In the first report, we ignore the product variable and focus on the aggregated satisfaction ratio. It ignores the impact on product offerings. The lower rating in the online store is caused by the ratio of products sold. In a nutshell, product B has a lower satisfactory rating and customers buy more of them online. So we should look into why product B is more popular online and can we find better alternatives for product B. This example demonstrates the danger of oversimplifying the model with aggregated data, or what we measured.
In statistics, omitted-variable bias happens when a model leaves out one or more relevant variables.
Here was a real-life example studying the admission rate in UC Berkeley graduate school admission rate in 1973. As shown below, women had a lower admission rate compared with men.
But if the data were analyzed at the department level, it showed a small but statistically significant bias in favor of women instead.
As concluded by the study,
The graduate departments that are easier to enter tend to be those that require more mathematics in the undergraduate preparatory curriculum.
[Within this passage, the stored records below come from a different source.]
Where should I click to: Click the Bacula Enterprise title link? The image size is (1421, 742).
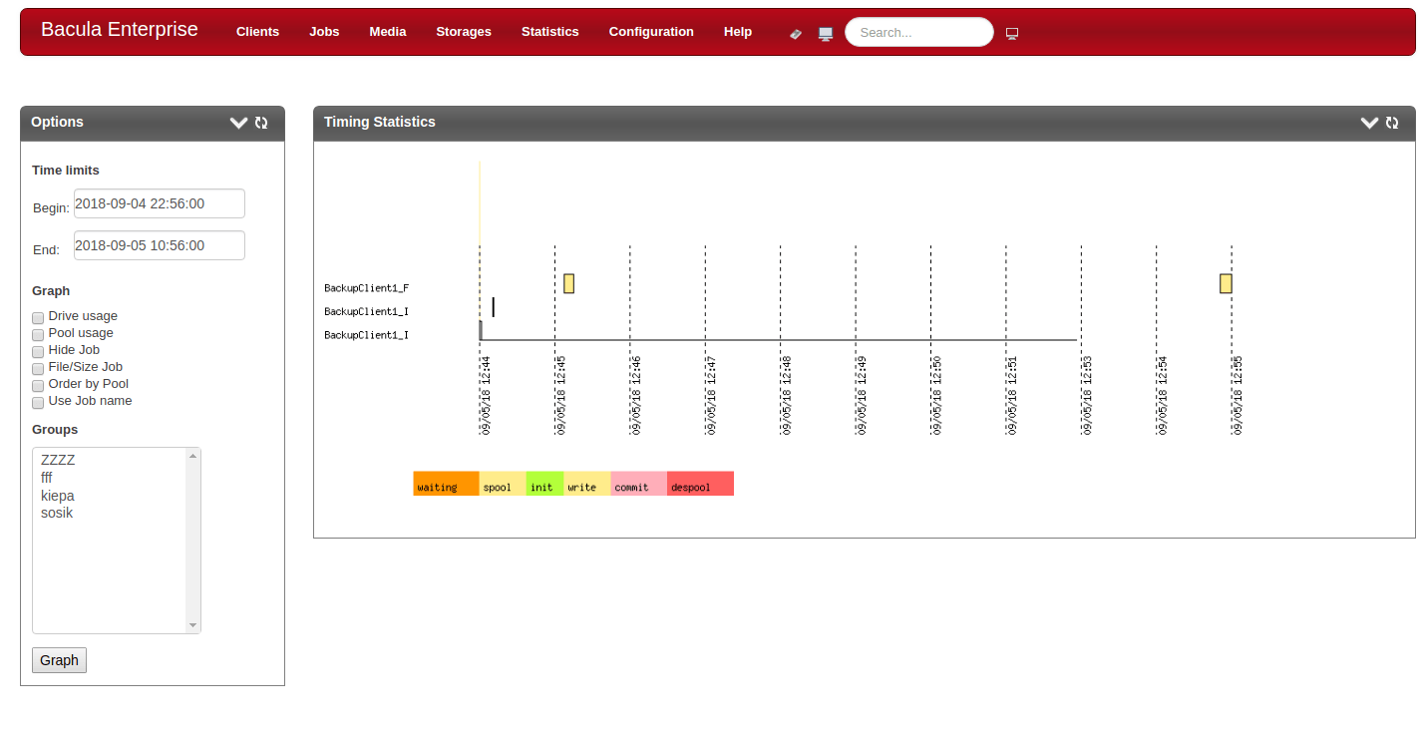[x=120, y=30]
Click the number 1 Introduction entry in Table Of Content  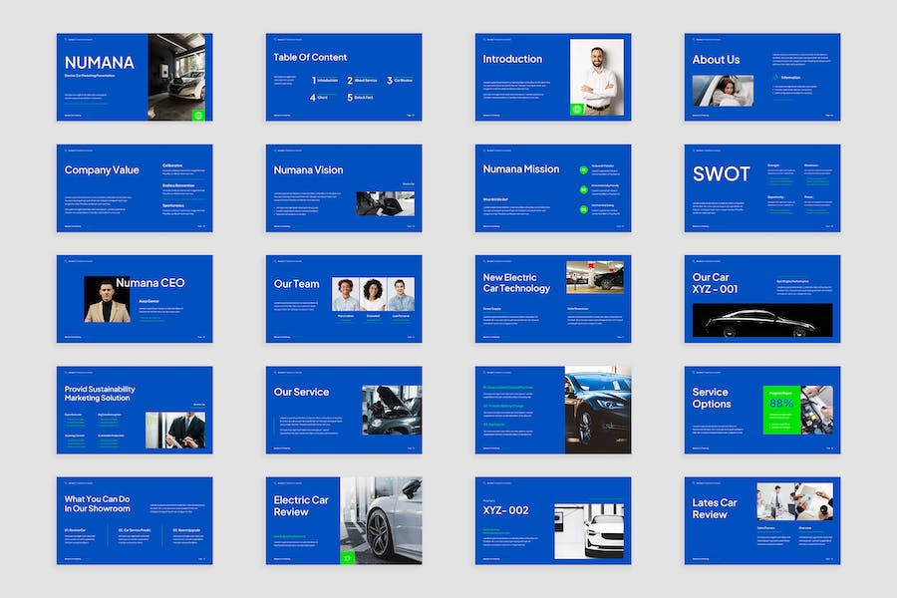pyautogui.click(x=326, y=80)
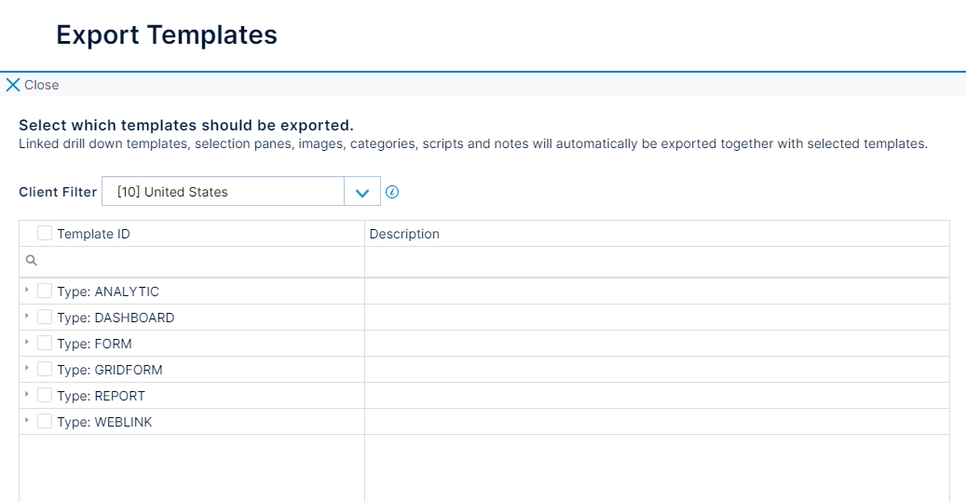Expand the Type: FORM group
966x502 pixels.
[x=27, y=343]
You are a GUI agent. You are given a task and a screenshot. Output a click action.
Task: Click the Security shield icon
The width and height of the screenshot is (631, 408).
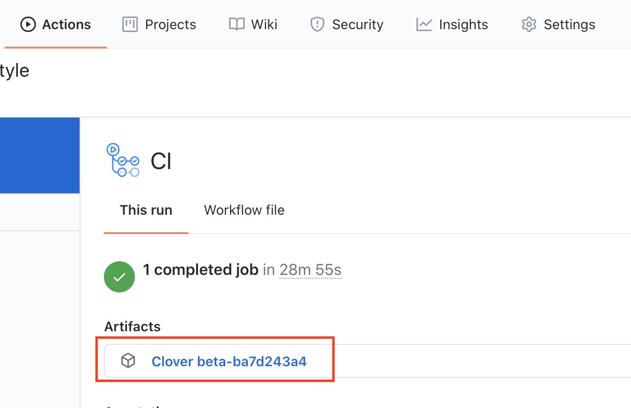[317, 24]
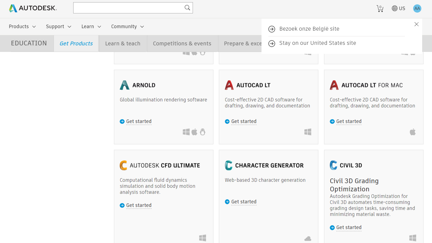Click the search magnifier icon

click(x=187, y=8)
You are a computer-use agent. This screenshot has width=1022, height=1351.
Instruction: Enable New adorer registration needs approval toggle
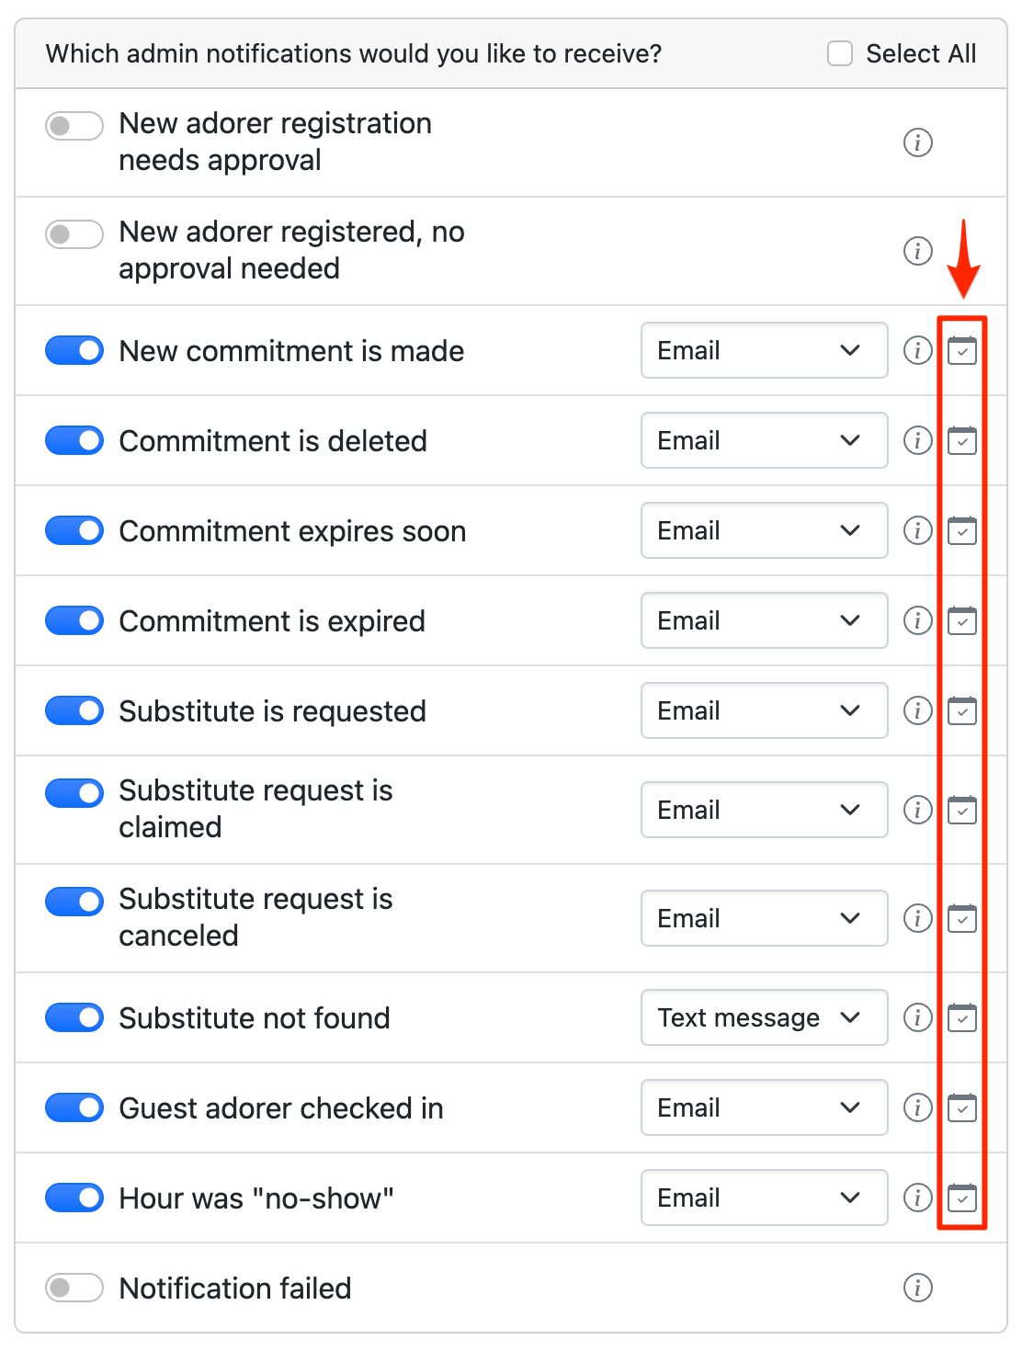click(x=74, y=126)
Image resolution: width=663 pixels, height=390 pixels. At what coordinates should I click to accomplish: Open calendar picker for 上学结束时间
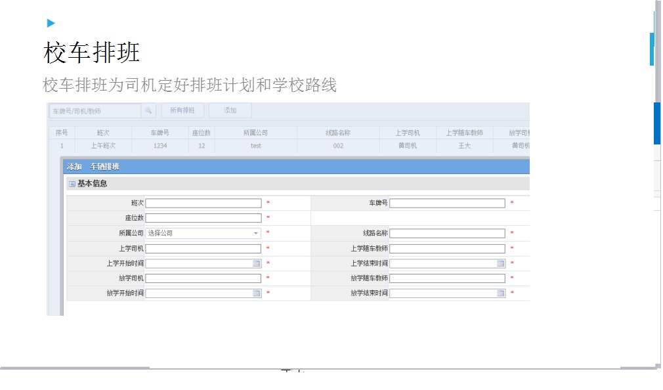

The bias in the aggregated data stems not from any pattern of discrimination on the part of admissions committees, which seem quite fair on the whole, but apparently from prior screening at earlier levels of the educational system. Women are shunted by their socialization and education toward fields of graduate study that are generally more crowded, less productive of completed degrees, and less well funded, and that frequently offer poorer professional employment prospects.
In short, women applied to departments that have lower admission rates.
Bias in Assignment
Allocation bias happens when researchers don’t use an appropriate randomization method to assign participants to different study groups and control groups. This is particularly problematic if the researchers can predict which group a participant may land into. This influences how they approach eligible participants and select candidates that have more positive outcomes for a particular group.
Channeling bias is a form of allocation bias, here is the explanation (the original)
Channeling is a form of allocation bias, where drugs with similar therapeutic indications are prescribed to groups of patients with prognostic differences. Claimed advantages of a new drug may channel it to patients with special pre-existing morbidity, with the consequence that disease states can be incorrectly attributed to use of the drug.
In a well-designed experiment, it is important that participants assigned to different study groups have no pre-existing differences. Otherwise, it will create a bias if we compare their results together. Let’s study the effectiveness of a training program. A test was given to two groups, one with the training and one without the training, to study which group performs better. If the company does not randomly assign employees to the training, pre-existing conditions may occur. For example, people who sign up for a class themselves may be more self-motivated. Or they may already know the subject matter better. So if we compare the test result on employees attending or not attending the class, there are pre-existing differences. The effectiveness of the class may be overstated.
Let’s discuss another example. For people that already visited a site a couple of times, we may display a new marketing campaign to them. Here, we want to study the effectiveness of this campaign. Very often, we compare the subscription rate of those visitors from the general visitors. This is biased. The first group visits the sites already and may show a stronger interest in the membership regardless of the campaign. So the campaign effectiveness may be overstated.